Please reproduce, word for word, the stretch of the material below from the line containing "Task: Select size 44 row label" through the line containing "pyautogui.click(x=266, y=120)", with both of those lines included.
──────
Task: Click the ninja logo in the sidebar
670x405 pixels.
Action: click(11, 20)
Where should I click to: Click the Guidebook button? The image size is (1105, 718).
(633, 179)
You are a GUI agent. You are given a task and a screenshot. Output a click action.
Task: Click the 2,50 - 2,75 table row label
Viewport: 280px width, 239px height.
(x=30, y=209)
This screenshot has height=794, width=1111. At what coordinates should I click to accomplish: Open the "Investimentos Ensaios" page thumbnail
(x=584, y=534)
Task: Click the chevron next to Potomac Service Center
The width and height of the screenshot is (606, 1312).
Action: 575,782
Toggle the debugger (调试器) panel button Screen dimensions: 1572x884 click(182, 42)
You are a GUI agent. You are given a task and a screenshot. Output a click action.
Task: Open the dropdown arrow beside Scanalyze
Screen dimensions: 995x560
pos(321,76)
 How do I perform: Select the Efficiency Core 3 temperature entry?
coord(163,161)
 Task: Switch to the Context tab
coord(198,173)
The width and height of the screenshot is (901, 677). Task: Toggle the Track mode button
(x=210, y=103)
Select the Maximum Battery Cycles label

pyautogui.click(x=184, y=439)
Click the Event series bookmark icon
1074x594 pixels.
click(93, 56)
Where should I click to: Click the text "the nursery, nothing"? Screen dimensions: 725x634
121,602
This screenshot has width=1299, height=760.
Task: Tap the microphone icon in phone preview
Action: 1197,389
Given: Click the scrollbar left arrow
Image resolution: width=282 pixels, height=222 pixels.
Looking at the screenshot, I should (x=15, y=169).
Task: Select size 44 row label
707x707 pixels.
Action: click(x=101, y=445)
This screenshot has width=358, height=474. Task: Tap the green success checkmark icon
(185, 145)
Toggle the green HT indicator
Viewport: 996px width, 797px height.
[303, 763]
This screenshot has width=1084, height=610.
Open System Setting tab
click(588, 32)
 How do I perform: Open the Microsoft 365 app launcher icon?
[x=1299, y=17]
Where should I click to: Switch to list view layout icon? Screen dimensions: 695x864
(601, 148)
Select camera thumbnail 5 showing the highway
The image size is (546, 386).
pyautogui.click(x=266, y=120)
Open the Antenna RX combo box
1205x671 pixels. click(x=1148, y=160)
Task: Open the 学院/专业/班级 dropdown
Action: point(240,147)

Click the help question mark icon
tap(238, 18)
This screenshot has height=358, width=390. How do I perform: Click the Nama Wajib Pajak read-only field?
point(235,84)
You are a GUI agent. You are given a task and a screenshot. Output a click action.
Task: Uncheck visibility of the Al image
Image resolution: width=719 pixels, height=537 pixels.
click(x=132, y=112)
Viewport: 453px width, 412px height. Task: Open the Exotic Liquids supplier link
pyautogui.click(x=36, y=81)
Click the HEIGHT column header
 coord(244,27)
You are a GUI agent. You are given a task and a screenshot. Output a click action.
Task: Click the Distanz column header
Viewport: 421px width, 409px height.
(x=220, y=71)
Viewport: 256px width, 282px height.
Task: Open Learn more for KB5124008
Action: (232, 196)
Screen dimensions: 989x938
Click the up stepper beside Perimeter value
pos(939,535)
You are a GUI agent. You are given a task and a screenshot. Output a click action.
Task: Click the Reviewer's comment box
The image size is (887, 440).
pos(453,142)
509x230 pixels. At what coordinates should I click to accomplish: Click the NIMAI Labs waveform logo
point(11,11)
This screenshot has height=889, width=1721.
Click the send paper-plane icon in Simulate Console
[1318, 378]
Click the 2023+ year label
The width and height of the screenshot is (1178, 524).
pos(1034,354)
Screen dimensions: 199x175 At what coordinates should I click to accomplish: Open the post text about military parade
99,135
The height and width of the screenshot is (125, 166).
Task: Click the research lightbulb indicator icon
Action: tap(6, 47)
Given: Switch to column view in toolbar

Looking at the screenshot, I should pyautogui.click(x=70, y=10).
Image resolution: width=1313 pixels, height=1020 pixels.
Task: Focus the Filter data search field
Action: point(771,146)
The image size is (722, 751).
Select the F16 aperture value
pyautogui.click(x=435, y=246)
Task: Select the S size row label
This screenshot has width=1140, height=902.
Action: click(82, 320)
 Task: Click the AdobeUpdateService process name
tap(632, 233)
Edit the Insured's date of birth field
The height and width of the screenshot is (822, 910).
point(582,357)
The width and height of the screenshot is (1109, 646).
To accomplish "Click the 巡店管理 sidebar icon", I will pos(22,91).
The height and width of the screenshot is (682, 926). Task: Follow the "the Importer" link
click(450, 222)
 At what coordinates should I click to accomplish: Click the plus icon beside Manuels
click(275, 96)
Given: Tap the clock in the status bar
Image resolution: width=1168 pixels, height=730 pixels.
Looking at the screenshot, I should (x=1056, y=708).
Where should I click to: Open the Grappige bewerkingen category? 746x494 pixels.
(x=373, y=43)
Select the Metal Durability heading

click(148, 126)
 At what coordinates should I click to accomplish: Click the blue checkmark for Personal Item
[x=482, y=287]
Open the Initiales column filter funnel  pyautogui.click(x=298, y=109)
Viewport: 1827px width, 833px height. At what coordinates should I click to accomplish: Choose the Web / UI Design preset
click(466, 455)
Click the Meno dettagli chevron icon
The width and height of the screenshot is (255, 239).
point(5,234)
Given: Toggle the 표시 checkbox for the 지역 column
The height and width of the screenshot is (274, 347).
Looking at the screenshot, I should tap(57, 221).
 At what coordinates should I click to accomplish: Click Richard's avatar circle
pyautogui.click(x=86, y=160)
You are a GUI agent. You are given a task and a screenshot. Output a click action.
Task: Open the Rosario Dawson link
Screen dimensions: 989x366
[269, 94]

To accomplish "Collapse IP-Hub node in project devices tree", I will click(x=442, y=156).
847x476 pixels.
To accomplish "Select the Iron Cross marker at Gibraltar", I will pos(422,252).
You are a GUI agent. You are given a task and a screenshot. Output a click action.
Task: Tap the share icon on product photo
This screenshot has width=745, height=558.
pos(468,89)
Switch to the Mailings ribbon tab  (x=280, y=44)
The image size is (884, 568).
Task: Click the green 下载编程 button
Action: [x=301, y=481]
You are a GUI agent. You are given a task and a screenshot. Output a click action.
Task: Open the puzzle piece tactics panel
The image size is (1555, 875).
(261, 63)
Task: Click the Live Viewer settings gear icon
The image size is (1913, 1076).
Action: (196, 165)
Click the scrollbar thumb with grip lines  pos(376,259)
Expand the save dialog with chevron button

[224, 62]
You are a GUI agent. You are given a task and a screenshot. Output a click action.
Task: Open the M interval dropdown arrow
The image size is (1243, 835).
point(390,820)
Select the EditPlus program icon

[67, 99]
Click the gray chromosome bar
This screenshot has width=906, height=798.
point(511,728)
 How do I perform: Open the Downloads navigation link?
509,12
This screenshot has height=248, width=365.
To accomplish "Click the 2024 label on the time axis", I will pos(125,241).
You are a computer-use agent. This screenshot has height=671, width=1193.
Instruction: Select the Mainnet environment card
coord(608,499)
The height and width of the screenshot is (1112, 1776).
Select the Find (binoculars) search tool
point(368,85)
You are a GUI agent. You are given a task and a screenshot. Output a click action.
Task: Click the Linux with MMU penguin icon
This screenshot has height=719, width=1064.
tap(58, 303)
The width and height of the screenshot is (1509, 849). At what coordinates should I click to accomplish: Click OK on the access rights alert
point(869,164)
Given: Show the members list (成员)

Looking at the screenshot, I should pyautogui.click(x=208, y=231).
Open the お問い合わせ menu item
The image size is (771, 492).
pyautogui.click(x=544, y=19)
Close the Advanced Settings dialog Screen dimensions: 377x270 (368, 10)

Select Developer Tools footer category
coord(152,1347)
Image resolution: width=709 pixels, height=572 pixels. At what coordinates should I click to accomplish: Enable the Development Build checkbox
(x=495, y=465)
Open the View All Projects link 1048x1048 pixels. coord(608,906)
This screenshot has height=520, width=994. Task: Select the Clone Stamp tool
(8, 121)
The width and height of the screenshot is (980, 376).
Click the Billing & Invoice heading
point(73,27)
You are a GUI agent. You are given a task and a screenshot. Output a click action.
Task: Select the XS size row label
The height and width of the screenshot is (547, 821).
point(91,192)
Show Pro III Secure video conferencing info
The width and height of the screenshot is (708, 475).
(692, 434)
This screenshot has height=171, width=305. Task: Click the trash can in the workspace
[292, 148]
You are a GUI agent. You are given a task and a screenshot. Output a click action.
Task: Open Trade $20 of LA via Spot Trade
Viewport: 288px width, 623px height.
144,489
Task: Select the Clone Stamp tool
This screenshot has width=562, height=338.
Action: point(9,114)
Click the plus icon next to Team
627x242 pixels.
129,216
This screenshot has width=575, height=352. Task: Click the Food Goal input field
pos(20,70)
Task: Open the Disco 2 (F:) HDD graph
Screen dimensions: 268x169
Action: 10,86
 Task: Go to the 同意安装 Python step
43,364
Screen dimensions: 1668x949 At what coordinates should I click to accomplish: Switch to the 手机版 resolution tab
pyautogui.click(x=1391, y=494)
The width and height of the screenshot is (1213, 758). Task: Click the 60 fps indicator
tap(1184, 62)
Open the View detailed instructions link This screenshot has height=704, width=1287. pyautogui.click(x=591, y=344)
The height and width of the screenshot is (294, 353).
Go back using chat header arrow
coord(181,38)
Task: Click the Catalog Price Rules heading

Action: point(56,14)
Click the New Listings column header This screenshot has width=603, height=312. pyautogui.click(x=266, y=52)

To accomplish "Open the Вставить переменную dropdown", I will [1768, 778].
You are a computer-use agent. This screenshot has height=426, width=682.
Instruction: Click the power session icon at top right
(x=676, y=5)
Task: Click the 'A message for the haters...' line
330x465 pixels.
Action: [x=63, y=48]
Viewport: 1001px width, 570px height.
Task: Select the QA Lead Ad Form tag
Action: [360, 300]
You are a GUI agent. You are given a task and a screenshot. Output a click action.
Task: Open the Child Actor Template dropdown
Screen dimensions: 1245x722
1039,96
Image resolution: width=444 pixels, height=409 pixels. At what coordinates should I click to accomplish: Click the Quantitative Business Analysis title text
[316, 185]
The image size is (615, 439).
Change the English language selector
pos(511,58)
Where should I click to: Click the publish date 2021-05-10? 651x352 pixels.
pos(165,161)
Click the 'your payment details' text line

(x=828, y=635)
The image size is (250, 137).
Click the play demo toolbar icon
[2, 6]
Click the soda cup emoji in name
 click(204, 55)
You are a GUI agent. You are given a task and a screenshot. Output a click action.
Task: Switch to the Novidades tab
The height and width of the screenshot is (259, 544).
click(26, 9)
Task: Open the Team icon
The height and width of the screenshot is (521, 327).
──────
*EXPECTED ANSWER:*
Task: Select size 44 row label
707x707 pixels.
Action: click(x=101, y=445)
This screenshot has width=358, height=474. Task: Tap the green success checkmark icon
(185, 145)
Toggle the green HT indicator
Viewport: 996px width, 797px height.
[303, 763]
This screenshot has width=1084, height=610.
Open System Setting tab
click(588, 32)
 How do I perform: Open the Microsoft 365 app launcher icon?
[x=1299, y=17]
Where should I click to: Switch to list view layout icon? Screen dimensions: 695x864
(601, 148)
Select camera thumbnail 5 showing the highway
The image size is (546, 386).
pyautogui.click(x=266, y=120)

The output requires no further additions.